La bellissima pellicola di Jonas Carpignano è prima di tutto una apologia del neorealismo ritrovato, un neorealismo moderno fatto di commistione fra ciò che è reale (i protagonisti, l’intera famiglia Amato, sono presi dalla strada) e ciò che è costruito (la sceneggiatura scritta battuta per battuta), in un continuo gioco di specchi in cui lo spettatore è catturato, ma presto smette di domandarsi quale sia il confine tra la vita vera e la narrazione. Perchè quando quest’ultima è convincente, l’empatia costruita col protagonista è talmente forte da reclamare una fusione con lui. Nonostante Pio sia figlio di una delle etnie più screditate al mondo e malvolute da tutti (i rom, gli zingari) A Ciambra fa il miracolo di farci immedesimare in lui attraverso categorie che trascendono le differenze culturali, i precetti educativi, le discrasie linguistiche (i personaggi parlano qui in italiano, ma in una forma dialettale/calabrese così stretta da necessitare dei sottotitoli).

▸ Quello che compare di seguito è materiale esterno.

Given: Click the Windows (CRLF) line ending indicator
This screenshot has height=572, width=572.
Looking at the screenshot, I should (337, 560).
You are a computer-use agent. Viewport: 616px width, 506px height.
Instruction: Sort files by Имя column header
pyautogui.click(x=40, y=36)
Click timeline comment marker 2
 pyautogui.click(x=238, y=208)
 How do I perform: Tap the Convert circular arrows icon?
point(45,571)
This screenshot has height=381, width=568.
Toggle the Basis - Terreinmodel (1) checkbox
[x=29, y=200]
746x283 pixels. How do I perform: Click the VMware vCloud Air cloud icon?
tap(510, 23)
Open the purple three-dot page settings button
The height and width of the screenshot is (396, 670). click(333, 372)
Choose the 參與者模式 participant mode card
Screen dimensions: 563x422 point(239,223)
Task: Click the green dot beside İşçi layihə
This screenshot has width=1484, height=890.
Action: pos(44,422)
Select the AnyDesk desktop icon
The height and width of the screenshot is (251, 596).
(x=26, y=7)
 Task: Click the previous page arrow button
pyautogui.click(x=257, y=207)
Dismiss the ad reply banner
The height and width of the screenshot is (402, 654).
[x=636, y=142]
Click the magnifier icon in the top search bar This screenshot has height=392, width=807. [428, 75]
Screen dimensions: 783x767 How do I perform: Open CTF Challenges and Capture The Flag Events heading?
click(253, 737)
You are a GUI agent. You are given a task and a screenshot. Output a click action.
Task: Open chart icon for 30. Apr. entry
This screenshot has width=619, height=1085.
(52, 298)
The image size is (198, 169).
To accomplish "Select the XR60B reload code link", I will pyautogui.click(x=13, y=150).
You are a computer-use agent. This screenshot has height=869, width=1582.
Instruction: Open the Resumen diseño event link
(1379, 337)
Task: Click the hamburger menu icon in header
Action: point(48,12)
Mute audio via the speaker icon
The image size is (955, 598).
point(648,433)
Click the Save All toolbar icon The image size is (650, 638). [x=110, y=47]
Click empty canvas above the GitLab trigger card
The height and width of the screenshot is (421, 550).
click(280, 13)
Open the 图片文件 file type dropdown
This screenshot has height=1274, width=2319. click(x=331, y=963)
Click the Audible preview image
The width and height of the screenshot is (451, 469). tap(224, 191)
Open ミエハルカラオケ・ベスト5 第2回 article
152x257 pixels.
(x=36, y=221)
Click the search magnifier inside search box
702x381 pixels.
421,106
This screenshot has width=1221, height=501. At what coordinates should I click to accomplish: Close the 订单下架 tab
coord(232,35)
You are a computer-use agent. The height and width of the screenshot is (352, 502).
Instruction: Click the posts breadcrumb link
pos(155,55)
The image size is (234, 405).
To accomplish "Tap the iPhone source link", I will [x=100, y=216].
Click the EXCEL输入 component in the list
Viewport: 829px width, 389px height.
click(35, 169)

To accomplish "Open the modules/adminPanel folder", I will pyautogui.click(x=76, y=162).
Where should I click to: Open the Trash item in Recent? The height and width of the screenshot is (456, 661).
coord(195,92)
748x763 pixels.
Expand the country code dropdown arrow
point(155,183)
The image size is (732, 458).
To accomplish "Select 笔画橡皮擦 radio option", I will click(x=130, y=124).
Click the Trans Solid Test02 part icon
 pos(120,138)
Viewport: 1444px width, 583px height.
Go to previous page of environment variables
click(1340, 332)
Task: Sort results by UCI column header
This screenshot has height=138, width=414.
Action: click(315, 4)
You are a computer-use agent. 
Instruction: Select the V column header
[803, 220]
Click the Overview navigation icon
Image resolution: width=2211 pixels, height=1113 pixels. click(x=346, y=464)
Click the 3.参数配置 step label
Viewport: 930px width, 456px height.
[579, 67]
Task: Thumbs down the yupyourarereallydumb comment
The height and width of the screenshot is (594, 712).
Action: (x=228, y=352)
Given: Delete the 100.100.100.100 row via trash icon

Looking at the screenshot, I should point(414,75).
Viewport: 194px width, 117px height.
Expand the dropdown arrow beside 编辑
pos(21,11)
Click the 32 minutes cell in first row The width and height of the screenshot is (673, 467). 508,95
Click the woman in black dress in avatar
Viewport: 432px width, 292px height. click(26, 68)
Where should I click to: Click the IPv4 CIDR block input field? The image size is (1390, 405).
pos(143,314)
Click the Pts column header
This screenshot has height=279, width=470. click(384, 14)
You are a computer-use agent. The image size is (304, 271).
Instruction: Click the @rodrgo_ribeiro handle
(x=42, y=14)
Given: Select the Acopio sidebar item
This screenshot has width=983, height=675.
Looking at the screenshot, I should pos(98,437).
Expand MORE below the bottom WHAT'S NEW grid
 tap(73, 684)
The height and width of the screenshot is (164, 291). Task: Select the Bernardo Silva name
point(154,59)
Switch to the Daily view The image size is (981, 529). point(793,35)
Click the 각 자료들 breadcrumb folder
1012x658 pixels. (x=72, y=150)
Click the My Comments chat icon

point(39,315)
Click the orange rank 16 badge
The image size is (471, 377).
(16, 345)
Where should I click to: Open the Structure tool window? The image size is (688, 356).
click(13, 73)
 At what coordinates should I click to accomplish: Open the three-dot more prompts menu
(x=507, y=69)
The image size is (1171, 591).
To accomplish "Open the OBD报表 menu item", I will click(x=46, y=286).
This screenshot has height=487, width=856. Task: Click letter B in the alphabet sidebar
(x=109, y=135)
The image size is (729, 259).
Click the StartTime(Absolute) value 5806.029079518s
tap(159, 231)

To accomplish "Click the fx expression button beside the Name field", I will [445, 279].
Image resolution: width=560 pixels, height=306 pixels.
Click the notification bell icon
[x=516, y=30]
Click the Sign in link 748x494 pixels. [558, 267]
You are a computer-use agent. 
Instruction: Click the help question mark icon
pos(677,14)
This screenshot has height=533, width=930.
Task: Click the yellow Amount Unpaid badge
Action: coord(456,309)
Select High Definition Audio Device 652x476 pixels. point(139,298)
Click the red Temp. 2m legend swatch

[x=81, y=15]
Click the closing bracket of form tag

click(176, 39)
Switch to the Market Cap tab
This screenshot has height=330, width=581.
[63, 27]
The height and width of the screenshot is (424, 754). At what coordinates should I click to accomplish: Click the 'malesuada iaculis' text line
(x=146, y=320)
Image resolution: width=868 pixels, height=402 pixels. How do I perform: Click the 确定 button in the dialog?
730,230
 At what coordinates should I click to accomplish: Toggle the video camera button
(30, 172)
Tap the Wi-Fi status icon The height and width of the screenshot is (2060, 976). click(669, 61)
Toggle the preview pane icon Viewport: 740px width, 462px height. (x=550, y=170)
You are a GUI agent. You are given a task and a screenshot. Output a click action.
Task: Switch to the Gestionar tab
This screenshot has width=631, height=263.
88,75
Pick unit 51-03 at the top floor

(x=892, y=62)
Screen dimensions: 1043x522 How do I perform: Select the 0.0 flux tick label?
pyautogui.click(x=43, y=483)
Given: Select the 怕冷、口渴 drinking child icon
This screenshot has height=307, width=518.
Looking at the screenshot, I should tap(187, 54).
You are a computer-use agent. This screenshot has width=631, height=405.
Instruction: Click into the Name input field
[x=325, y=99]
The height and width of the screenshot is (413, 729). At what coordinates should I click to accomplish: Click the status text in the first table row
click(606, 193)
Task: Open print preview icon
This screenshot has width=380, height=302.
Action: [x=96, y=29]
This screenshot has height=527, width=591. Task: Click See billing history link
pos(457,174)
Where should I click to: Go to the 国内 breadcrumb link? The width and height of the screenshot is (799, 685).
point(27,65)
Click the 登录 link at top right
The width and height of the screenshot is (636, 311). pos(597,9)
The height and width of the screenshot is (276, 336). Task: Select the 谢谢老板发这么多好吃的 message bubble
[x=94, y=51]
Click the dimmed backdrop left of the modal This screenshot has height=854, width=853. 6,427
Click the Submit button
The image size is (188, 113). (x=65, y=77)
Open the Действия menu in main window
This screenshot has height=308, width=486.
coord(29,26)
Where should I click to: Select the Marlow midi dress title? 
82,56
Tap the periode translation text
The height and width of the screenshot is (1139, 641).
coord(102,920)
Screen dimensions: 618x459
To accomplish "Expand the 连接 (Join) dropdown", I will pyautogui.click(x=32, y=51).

Pio siamo noi nell’affannosa ricerca di una via personale per l’esprimersi della nostra identità, siamo noi e la nostra adolescenza spesa a girovagare per le strade del mondo senza sapere che via intraprendere, Pio siamo noi e noi siamo Pio mentre lo osserviamo di spalle, lo pediniamo, e assistiamo partecipi e coinvolti al susseguirsi dei momenti che compongono la sua vita. Dai tramonti alle albe dei suoi giorni, che illuminano di una luce debole e fioca il suo futuro ombroso in un mondo analfabeta e ladro, ma saldamente radicato nel valore della famiglia e della libertà della strada (“Eravamo liberi sulla strada senza padroni, ricordati Pio, siamo noi contro il mondo” gli ricorda il nonno prima di morire).
Il secondo miracolo del film è che riesce ad affidare il ruolo di unico eroe positivo, personaggio di riferimento fondamentale per la formazione di Pio, ad un altro rappresentante di categoria umana bersagliata massimamente dall’odio xenofobo: il migrante “marocchino” (così i rom appellano i loro odiatissimi vicini di “campo” senegalesi), Ayiva/Koudous Seihon, unico attore professionista della pellicola. Pio si appoggia a lui quando i puntelli della sua famiglia cominciano a cigolare, e trova in lui, egli stesso essendo un “diverso per antonomasia”, trova nell’altro, nel “marocchino” spregiato dalla sua comunità, il prossimo suo, un fratello maggiore di cui fidarsi e a cui affidarsi per sbagliare un po’ di meno. Un fratello da tradire per crescere moderno Caino e vedere la nuova luce, quella del mondo degli adulti. Quella dove anche l’ultima illusione di una possibile lealtà interetnica, intercomunitaria, salta definitivamente.
Il regista italoamericano, cresciuto tra Roma e New York, qui al suo secondo film dopo Mediterranea, ha dato senz’altro prova di una eccezionale “sensibilità pittorica” come è stata definita da Internazionale, riuscendo a rendere bello tutto quello che inquadra, campi nomadi, bambini che fumano e rifiuti. Non per niente il viaggio di Jonas Carpignano nel mondo rom di Gioia Tauro è stato scelto per rappresentare l'Italia agli Oscar 2018 e ha tra i suoi produttori un “padrino” d’eccezione come Martin Scorsese, che in più occasioni si è dichiarato perdutamente innamorato di questo film.